How to Help Teens Be Their Own Health Advocates

You’re in the doctor’s office waiting room with your teenager and finally her name is called. You both stand up, but your teen gives you a look that tells you to stay put.

Should you let her go in alone? What if she doesn’t ask the doctor enough questions?

It can be difficult to relinquish any responsibility when it comes to something as important as your child’s health. Teens will eventually need the skills to be their own health advocates. That includes learning to make doctor’s appointments, asking their physician all the pertinent questions and knowing how to follow up on tests. Teens also have increasing control over their personal health habits.

“This is such an important transition time in so many ways,” says Dr. Brian Kennedy, chief medical officer at UnitedHealthcare Community Plan. “They have to be willing to speak up and ask about questions that are sometimes of a sensitive nature. They have to be able to advocate for themselves.”

Seeing the doctor

Teenagers may want to go into the exam room without a parent as early as 14 or 15, especially if they have concerns they don’t want to discuss in front of their parents. That could include questions about sexual issues, depression or behavioral health, Dr. Kennedy says.

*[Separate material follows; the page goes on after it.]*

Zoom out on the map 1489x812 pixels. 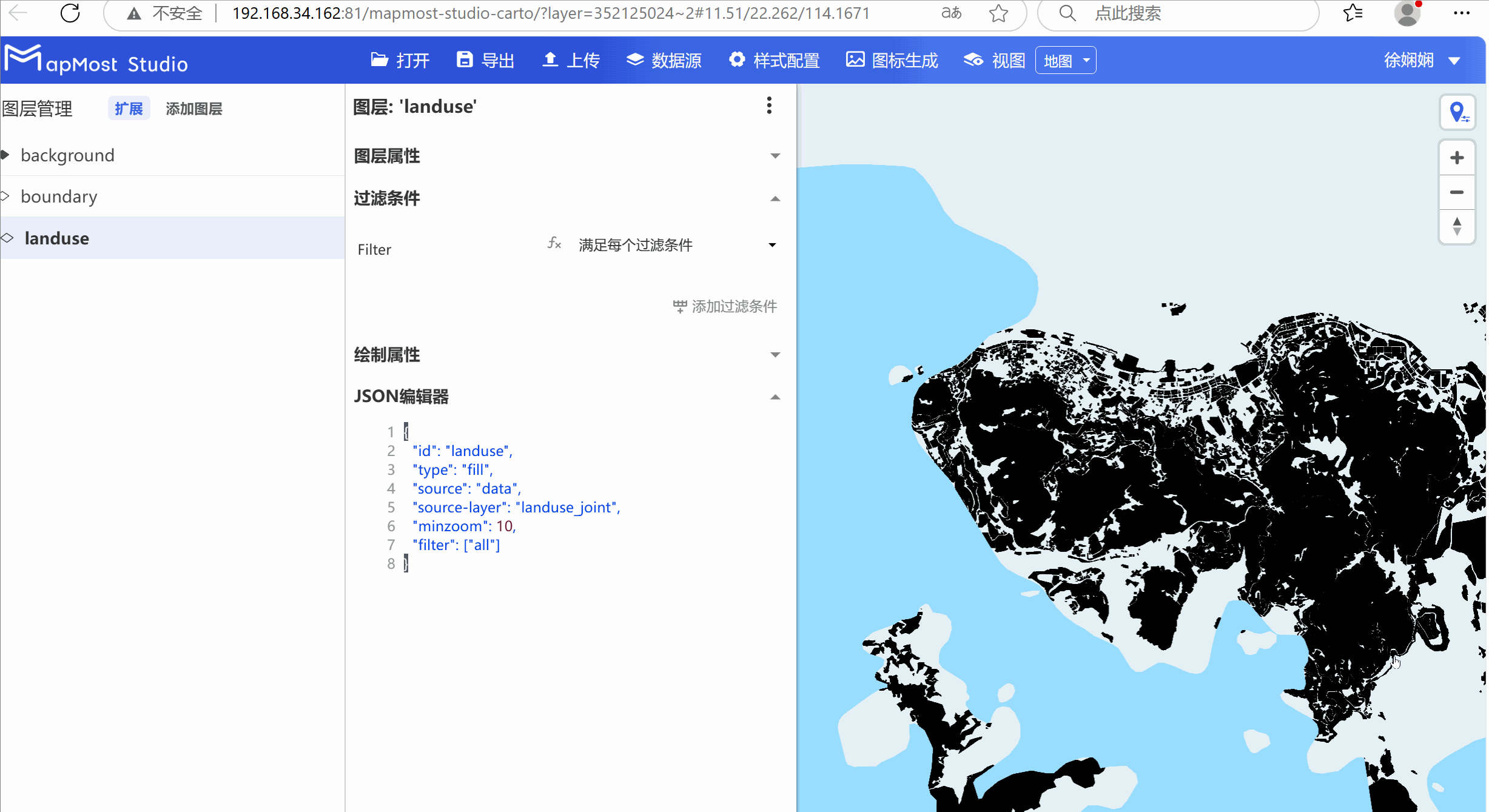1456,192
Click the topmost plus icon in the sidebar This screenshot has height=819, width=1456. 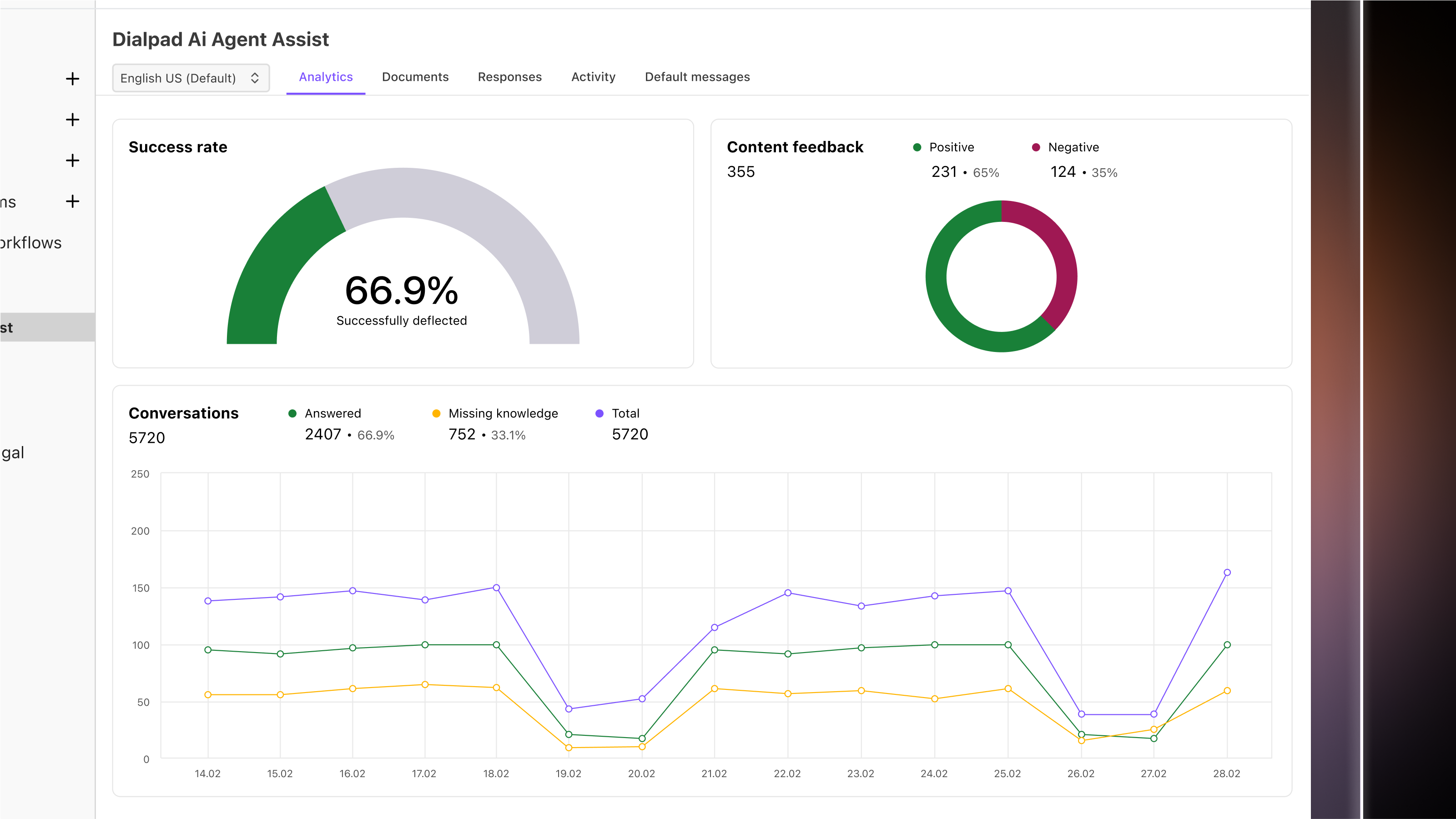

Parents should know that a physician will not typically divulge things discussed in an appointment that the teen may consider private. “An exception would be if it was something considered to be potentially harmful to that teen or life-threatening,” Dr. Kennedy adds.

You can prepare your son or daughter for solo visits by brainstorming some questions for the doctor together. Write them down on a list to help your teen remember.

“That helps because a lot of times people either freeze up or they just forget,” Dr. Kennedy says.

Teenagers can also be taught about the importance of recording symptoms for the doctor in advance of a visit, he says. If the problem is headaches, for example, help your teen to keep track of when and how often they happen and what makes them better or worse.

Pediatrician vs. family doctor

Your teenager can usually continue to see his pediatrician until he is at least 18 and sometimes for a few years after that. Starting around age 12-14, most pediatricians will start to center more of the care on the teen and work with parents in a supporting role, Dr. Kennedy says.

“The parents should be very involved, but obviously the pediatrician and that child are really the ownership of that care,” he says.

A transition plan is usually in place by age 18 to move care to a new primary care physician. However, the teen’s relationship with his doctor is an important factor in how soon that happens, Dr. Kennedy says.

Teenagers should see their primary care physician at least once annually for a well check. Encourage your older teens to make an appointment if they have any concerns. Give them the phone numbers and insurance information they might need.

Teens should also be taught how to follow up with the doctor about ongoing concerns. This includes making follow-up appointments or calling for test results. That’s especially true when confidential issues are discussed that mom or dad won’t know about.

“If there’s follow up to be had, it’s important that they have to shoulder some of that responsibility,” Dr. Kennedy says.